··· Provided records

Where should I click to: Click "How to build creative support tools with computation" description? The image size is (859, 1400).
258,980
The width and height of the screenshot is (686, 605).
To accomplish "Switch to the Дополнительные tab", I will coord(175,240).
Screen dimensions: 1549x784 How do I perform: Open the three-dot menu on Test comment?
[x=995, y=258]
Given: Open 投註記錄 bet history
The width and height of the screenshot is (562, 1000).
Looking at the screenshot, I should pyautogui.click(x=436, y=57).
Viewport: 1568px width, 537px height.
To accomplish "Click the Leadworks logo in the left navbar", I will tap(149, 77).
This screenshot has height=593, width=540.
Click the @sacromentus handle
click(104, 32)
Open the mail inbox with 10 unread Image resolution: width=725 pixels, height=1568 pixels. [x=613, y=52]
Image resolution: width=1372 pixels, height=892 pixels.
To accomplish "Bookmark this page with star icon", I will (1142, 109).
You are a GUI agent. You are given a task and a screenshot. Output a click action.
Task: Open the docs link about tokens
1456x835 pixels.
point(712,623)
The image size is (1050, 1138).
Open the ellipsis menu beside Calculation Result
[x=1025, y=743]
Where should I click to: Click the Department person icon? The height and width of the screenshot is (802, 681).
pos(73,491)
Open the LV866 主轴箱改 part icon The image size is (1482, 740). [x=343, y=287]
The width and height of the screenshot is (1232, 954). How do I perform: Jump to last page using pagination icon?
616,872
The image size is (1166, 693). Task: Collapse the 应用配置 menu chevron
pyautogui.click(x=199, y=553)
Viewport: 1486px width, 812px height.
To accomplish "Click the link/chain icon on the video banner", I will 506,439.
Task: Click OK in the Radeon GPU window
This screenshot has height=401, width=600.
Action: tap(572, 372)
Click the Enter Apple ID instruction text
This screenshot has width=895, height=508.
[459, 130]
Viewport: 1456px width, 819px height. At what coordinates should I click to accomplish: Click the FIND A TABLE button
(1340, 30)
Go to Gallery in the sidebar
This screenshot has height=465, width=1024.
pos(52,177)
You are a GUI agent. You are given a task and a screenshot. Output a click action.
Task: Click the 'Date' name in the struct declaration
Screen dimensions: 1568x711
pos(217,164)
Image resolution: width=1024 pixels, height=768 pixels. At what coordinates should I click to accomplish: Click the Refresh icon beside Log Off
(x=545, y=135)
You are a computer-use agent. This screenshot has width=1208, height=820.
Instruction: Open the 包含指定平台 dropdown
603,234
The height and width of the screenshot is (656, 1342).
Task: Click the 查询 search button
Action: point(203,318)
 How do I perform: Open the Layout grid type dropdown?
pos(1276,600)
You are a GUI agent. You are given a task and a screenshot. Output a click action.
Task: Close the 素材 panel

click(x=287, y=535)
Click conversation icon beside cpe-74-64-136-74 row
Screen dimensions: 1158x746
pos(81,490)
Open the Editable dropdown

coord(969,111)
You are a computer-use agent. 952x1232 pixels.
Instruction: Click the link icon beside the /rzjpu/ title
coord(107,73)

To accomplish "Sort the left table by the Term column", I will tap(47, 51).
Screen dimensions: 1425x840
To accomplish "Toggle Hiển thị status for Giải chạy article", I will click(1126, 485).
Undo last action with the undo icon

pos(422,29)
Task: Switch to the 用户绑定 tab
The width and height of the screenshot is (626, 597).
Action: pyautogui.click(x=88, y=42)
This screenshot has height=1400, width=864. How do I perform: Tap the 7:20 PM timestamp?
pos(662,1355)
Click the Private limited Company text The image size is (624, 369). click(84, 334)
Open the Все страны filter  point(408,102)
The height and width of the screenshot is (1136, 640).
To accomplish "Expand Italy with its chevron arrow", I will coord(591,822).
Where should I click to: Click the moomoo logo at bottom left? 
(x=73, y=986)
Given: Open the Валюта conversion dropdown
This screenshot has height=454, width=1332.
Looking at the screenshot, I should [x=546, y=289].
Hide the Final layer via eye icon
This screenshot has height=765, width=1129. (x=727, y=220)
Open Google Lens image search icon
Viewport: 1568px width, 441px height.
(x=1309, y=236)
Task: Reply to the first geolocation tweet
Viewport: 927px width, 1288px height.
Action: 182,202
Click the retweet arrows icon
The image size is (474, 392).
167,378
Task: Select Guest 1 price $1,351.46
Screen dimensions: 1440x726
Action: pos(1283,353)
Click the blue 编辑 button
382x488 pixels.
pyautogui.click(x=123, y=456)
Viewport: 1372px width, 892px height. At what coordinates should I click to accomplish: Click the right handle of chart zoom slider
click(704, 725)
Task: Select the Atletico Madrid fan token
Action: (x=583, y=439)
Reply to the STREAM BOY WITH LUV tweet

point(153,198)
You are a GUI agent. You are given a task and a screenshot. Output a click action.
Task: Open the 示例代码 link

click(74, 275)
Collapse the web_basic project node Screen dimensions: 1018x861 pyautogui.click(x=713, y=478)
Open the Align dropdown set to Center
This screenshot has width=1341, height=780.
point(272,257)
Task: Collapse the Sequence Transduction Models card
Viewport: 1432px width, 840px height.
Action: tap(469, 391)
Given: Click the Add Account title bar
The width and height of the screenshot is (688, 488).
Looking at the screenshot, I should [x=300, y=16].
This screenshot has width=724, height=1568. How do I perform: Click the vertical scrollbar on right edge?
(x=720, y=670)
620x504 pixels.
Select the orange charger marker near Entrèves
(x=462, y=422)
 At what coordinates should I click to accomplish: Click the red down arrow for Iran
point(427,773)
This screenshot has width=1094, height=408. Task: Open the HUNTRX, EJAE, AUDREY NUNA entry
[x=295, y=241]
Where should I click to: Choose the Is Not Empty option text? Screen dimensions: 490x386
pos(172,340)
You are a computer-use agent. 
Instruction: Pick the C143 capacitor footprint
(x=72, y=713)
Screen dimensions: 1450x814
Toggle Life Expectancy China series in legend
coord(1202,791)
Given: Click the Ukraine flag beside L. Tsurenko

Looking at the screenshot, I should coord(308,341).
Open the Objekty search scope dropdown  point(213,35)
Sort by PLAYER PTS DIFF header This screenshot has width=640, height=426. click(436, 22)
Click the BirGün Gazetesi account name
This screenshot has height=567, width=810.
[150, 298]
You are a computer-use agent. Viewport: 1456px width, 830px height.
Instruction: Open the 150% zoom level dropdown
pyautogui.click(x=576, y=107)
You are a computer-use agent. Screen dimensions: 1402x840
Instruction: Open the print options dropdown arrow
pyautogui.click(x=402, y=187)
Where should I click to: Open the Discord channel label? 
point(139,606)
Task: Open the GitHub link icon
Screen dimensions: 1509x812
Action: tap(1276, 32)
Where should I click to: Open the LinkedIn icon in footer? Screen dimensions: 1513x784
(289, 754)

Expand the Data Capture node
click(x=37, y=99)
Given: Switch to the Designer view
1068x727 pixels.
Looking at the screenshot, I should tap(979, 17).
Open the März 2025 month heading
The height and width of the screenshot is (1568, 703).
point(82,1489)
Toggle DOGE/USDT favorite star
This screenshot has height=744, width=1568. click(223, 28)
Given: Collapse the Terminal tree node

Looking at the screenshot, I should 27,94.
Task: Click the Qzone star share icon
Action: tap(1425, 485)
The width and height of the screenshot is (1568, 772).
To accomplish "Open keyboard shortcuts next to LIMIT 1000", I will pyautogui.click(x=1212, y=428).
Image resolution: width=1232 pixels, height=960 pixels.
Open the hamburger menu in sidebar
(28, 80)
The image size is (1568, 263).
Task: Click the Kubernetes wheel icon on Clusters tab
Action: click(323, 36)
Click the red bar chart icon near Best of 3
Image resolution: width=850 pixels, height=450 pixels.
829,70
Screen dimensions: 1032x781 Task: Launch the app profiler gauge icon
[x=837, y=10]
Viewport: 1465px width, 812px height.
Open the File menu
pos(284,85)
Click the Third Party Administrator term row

······

* [Aim]
Recast the entries from the start through the line containing "click(104, 32)" as a two-column CSV with the headers instruction and response. Give one row per entry: its text under instruction and its answer under response, each as a single quoted field with line breaks replaced by spaces.

* [Task result]
instruction,response
"Where should I click to: Click ""How to build creative support tools with computation"" description? The image size is (859, 1400).","258,980"
"The width and height of the screenshot is (686, 605). To accomplish ""Switch to the Дополнительные tab"",","I will coord(175,240)."
"Screen dimensions: 1549x784 How do I perform: Open the three-dot menu on Test comment?","[x=995, y=258]"
"Given: Open 投註記錄 bet history The width and height of the screenshot is (562, 1000).","Looking at the screenshot, I should pyautogui.click(x=436, y=57)."
"Viewport: 1568px width, 537px height. To accomplish ""Click the Leadworks logo in the left navbar"",","I will tap(149, 77)."
"This screenshot has height=593, width=540. Click the @sacromentus handle","click(104, 32)"